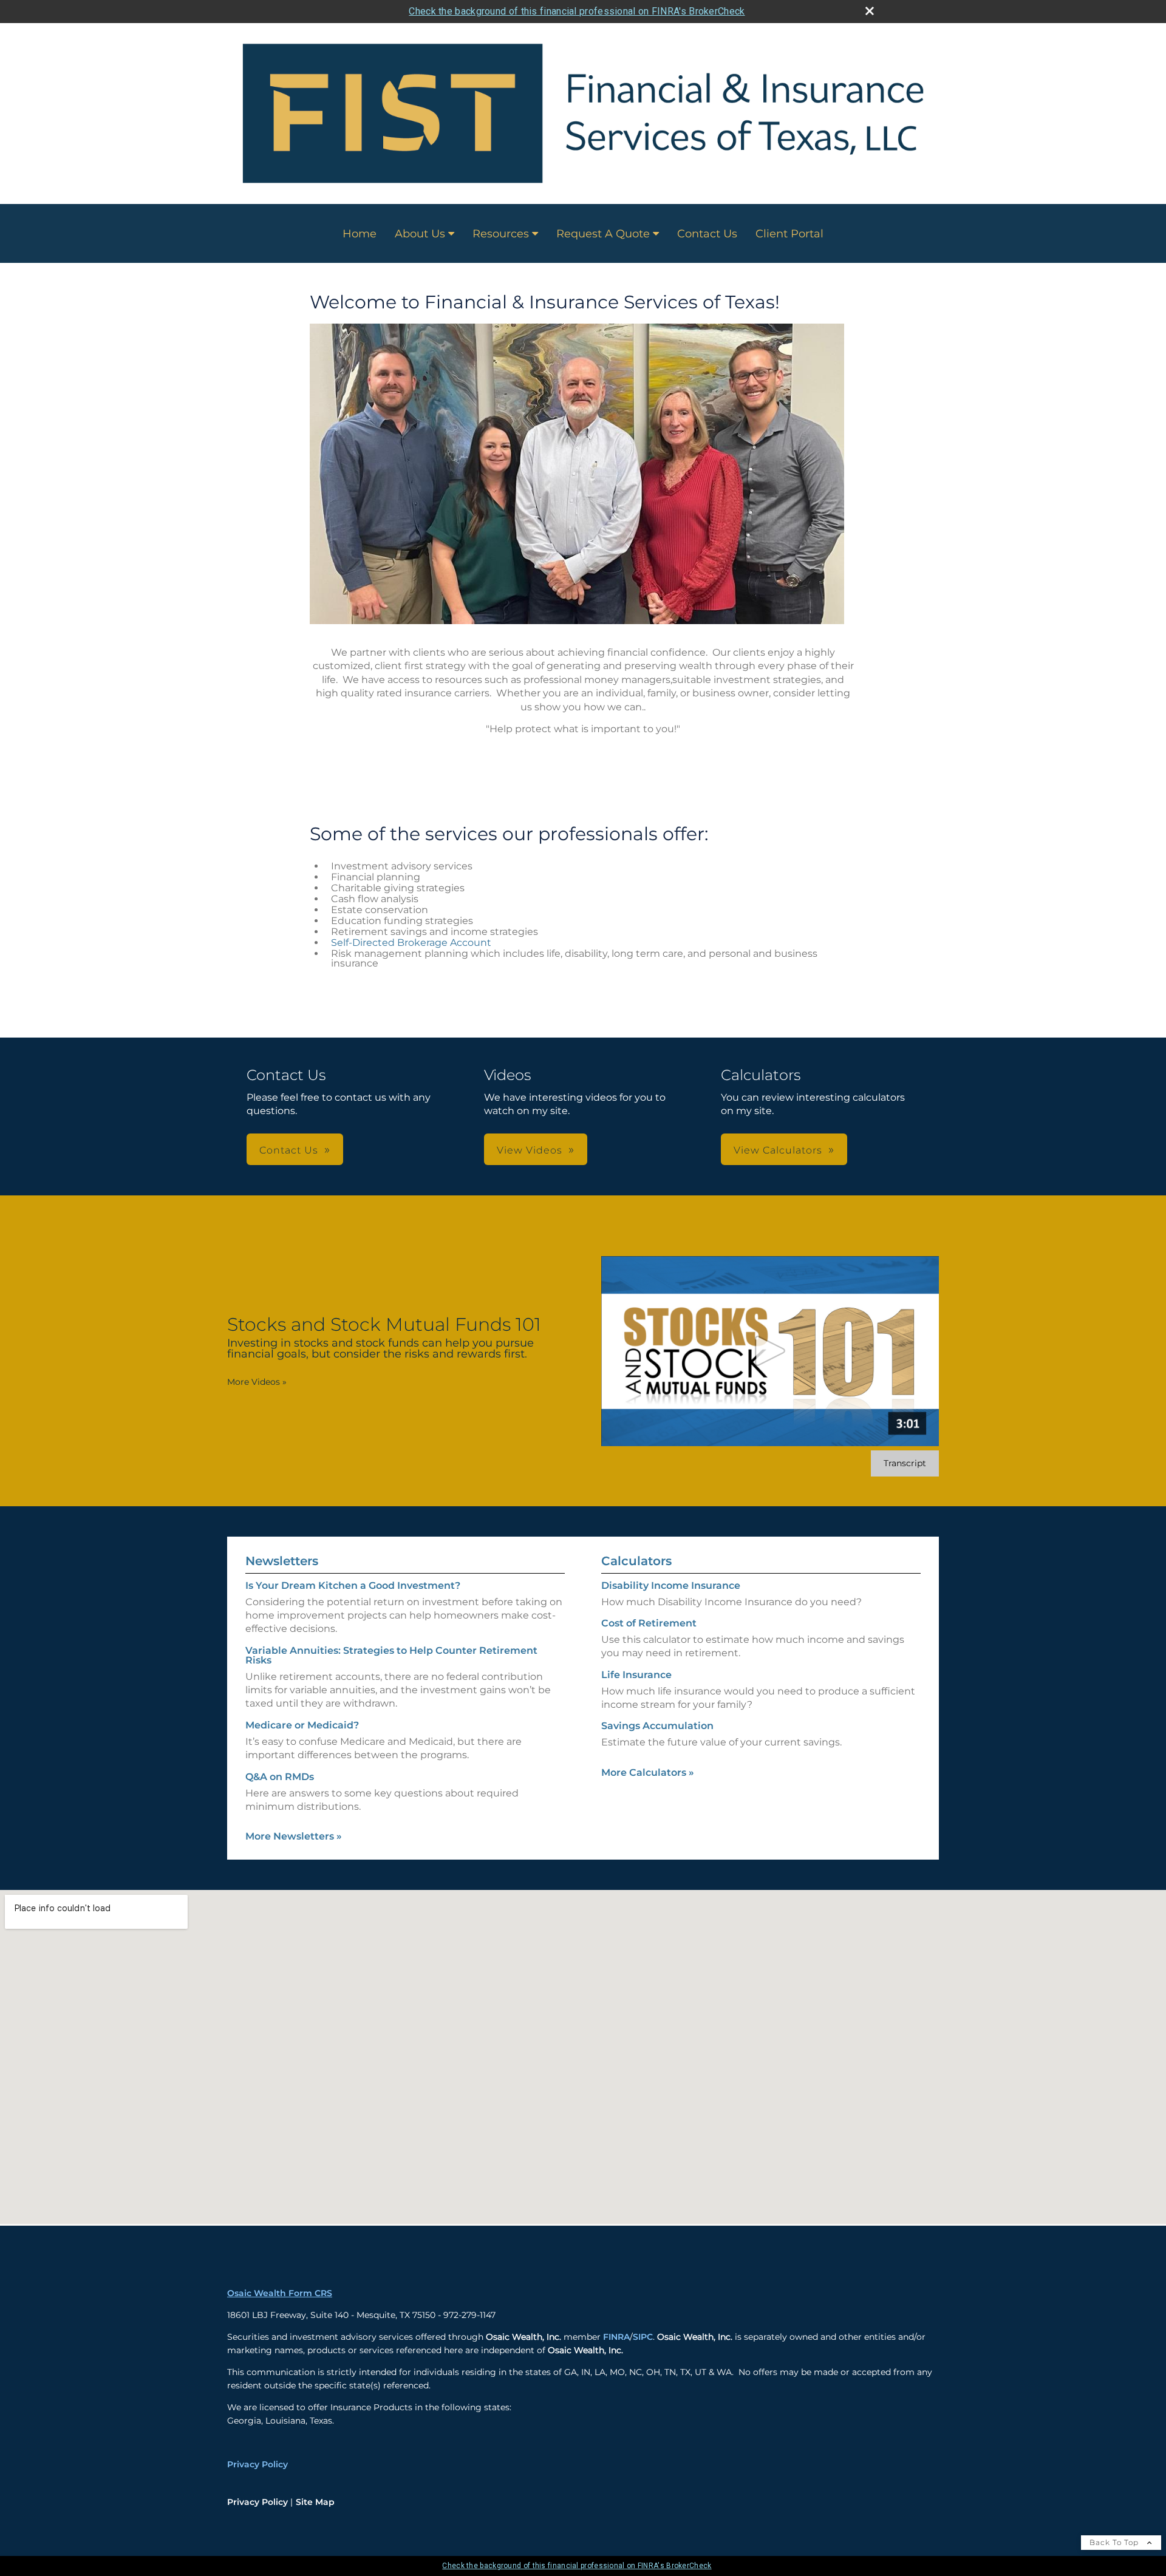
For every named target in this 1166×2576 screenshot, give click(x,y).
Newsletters (281, 1561)
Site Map (315, 2501)
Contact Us (707, 233)
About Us (420, 233)
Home (360, 233)
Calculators (636, 1561)
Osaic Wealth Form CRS (279, 2293)
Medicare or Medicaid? (302, 1725)
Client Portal (789, 233)
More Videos (257, 1382)
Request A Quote (603, 233)
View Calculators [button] (778, 1150)
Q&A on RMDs (279, 1776)
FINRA (616, 2336)
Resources (500, 233)
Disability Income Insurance (670, 1585)
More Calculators (647, 1772)
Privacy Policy (257, 2464)
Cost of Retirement (649, 1623)
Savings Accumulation (657, 1725)
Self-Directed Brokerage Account (411, 942)
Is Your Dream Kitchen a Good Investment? (352, 1585)
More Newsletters (293, 1836)
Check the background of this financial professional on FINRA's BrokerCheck (577, 11)
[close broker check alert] (869, 11)
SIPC (643, 2336)
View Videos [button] (529, 1150)
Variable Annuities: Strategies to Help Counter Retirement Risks (391, 1655)
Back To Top (1115, 2542)
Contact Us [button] (288, 1150)
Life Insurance (636, 1675)
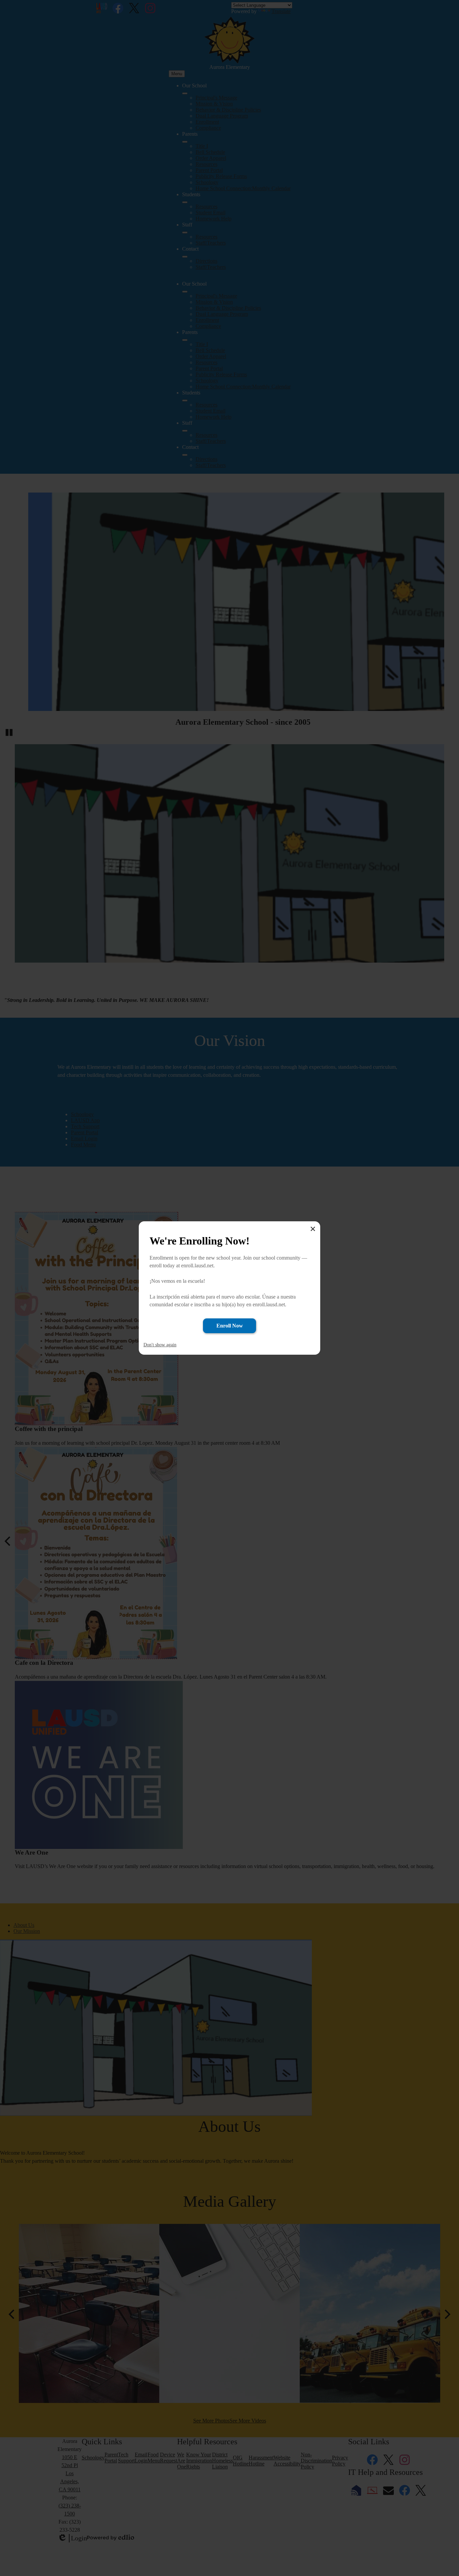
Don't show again (159, 1344)
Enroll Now (229, 1325)
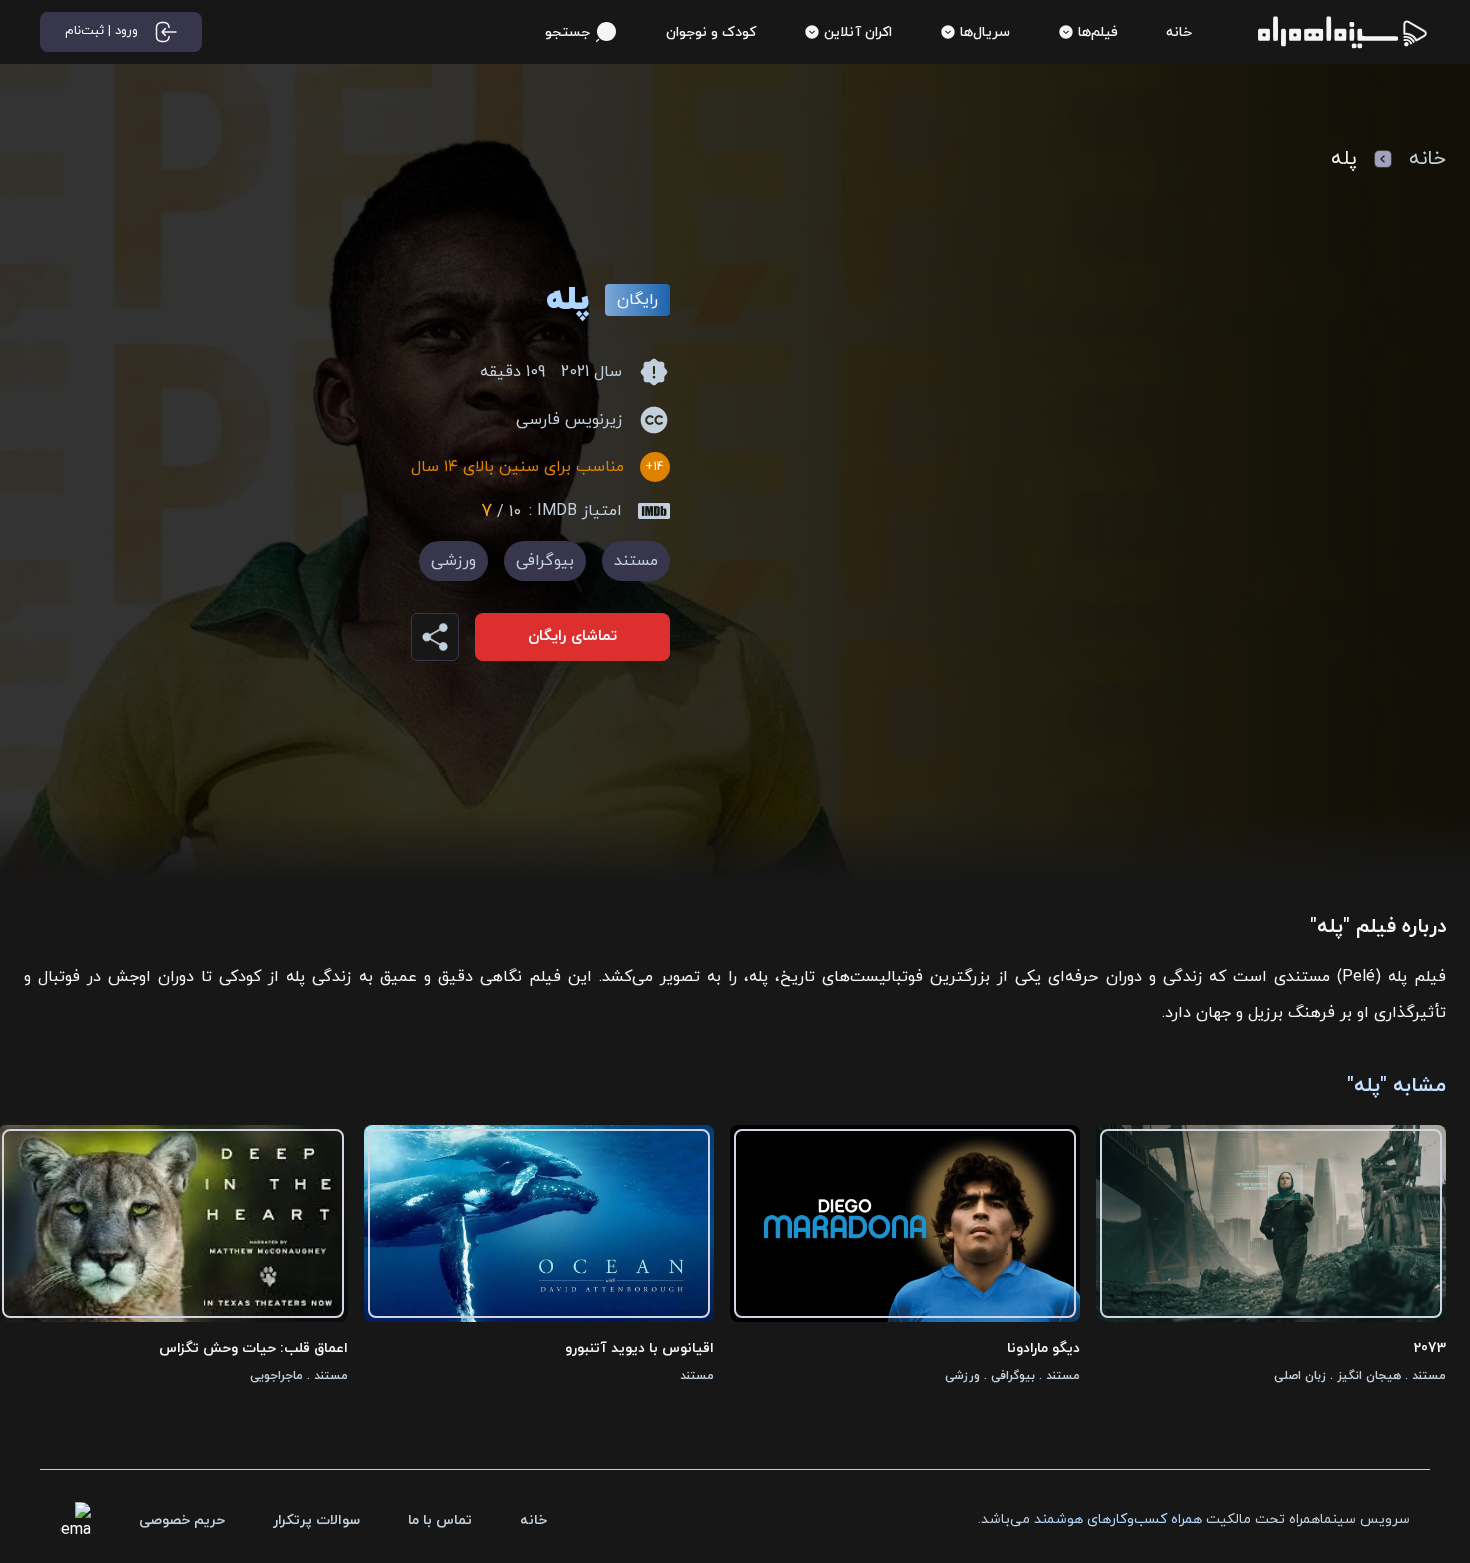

•••

» **Task statement**: Every line between the one containing "Variable Annuities: Strategies" and the end of the listing, both included, needs to be retyped exactly, minus the pictures.

» **Task response**:
Variable Annuities: Strategies to Help Counter Retirement Risks (391, 1655)
Back To Top (1115, 2542)
Contact Us [button] (288, 1150)
Life Insurance (636, 1675)
Don't show again (159, 1344)
Enroll Now (229, 1325)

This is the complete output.